__Task item__: Put the lines between the one containing "The width and height of the screenshot is (941, 651)." and the one containing "Looking at the image, I should click on (462, 120).", inclusive, into a numbered list, dropping any blank lines.

==== Source data

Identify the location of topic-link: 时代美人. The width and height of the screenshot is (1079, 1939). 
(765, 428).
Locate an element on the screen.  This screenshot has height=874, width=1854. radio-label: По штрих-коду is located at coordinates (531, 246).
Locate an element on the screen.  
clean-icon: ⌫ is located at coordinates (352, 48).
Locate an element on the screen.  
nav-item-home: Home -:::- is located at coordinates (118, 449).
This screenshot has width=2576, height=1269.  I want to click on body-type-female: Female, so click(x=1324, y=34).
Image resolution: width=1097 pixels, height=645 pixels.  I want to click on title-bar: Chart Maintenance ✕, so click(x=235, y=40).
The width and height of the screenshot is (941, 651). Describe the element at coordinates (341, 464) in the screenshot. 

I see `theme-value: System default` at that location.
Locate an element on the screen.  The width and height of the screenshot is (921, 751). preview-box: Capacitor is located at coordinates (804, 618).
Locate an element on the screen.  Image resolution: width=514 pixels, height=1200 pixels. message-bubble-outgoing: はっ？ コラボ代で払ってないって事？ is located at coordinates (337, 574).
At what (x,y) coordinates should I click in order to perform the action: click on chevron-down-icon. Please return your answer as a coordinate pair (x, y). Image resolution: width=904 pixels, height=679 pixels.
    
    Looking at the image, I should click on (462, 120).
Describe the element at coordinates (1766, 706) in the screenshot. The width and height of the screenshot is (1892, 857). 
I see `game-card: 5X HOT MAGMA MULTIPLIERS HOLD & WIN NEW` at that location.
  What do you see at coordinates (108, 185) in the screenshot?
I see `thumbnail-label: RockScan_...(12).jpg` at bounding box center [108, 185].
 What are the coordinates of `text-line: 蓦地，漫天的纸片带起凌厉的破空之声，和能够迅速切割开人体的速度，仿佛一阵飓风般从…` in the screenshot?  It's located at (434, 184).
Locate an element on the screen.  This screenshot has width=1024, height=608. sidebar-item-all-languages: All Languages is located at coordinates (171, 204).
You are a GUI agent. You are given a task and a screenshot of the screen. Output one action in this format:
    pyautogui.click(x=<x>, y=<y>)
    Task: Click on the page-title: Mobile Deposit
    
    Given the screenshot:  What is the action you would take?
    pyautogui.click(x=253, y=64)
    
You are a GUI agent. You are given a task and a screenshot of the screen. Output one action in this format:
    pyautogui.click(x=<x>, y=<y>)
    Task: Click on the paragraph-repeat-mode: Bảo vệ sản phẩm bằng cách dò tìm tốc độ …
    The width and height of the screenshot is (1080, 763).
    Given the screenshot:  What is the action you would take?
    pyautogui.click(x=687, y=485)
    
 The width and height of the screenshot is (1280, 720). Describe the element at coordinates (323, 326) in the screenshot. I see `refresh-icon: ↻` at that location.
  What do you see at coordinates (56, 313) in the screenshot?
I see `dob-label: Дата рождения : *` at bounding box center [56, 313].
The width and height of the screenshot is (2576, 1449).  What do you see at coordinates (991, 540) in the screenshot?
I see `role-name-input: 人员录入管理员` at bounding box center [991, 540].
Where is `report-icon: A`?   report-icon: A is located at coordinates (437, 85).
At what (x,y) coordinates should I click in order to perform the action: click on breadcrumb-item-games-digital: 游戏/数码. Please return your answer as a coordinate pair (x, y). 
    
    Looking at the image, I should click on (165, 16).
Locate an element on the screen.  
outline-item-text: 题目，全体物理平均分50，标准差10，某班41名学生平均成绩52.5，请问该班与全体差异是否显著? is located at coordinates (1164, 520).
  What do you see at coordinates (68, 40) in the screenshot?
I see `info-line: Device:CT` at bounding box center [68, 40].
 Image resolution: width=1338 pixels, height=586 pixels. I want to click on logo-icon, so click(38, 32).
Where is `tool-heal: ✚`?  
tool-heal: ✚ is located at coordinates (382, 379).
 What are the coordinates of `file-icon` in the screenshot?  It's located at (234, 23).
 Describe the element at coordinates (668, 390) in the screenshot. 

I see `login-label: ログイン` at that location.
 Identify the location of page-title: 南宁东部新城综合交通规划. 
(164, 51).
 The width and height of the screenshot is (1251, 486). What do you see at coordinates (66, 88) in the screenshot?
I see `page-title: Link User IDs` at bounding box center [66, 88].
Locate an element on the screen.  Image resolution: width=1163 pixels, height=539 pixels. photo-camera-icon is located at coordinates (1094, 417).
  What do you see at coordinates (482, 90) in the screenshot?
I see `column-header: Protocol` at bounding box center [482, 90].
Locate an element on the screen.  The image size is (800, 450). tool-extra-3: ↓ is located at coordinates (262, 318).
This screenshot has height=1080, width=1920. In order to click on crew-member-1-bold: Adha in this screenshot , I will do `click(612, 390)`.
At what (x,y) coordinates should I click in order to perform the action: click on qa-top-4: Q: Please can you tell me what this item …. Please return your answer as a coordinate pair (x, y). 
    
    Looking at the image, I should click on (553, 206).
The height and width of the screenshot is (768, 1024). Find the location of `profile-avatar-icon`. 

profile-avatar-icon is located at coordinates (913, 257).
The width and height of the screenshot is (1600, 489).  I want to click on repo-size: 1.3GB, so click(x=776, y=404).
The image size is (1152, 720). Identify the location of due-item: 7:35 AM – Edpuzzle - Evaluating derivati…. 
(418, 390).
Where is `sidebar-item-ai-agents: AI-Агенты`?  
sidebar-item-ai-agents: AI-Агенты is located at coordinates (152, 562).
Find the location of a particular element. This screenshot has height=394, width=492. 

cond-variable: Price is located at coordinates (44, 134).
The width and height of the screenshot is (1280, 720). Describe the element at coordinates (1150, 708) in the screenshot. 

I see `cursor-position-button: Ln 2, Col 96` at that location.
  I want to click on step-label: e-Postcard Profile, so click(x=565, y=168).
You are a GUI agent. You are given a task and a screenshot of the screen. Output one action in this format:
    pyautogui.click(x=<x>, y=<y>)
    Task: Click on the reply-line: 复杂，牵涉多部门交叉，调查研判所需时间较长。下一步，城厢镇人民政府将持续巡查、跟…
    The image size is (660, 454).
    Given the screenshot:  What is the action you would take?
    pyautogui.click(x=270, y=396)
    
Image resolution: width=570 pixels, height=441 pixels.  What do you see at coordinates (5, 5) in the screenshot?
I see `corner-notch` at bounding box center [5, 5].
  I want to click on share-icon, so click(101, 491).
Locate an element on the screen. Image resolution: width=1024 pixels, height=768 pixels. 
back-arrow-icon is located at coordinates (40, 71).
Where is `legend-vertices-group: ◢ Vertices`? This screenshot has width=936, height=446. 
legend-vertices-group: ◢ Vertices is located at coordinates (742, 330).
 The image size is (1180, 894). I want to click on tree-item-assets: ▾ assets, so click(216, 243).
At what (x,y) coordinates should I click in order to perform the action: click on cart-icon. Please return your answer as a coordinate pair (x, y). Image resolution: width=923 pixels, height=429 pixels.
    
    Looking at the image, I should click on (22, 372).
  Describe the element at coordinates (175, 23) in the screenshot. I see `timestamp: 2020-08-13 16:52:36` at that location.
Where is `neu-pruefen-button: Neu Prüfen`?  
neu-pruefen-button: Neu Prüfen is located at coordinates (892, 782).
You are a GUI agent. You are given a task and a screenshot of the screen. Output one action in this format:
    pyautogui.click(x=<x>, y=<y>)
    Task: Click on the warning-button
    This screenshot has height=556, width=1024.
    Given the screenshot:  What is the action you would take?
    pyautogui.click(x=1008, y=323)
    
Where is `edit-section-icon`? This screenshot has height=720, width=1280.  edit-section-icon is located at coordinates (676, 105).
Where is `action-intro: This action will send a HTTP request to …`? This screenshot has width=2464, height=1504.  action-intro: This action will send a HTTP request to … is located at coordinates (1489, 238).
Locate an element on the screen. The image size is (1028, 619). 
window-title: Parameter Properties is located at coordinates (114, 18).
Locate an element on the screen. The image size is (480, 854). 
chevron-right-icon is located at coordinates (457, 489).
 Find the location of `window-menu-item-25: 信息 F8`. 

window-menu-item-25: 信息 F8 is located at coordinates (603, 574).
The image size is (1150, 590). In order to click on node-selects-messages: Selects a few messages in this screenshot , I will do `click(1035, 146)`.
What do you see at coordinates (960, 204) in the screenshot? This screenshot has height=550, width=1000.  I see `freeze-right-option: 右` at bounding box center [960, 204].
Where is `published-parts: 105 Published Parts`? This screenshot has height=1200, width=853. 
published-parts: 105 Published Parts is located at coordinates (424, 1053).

========

__Answer box__:
1. The width and height of the screenshot is (941, 651). Describe the element at coordinates (341, 464) in the screenshot. 
2. I see `theme-value: System default` at that location.
3. Locate an element on the screen.  The width and height of the screenshot is (921, 751). preview-box: Capacitor is located at coordinates (804, 618).
4. Locate an element on the screen.  Image resolution: width=514 pixels, height=1200 pixels. message-bubble-outgoing: はっ？ コラボ代で払ってないって事？ is located at coordinates (337, 574).
5. At what (x,y) coordinates should I click in order to perform the action: click on chevron-down-icon. Please return your answer as a coordinate pair (x, y). Image resolution: width=904 pixels, height=679 pixels.
6.     Looking at the image, I should click on (462, 120).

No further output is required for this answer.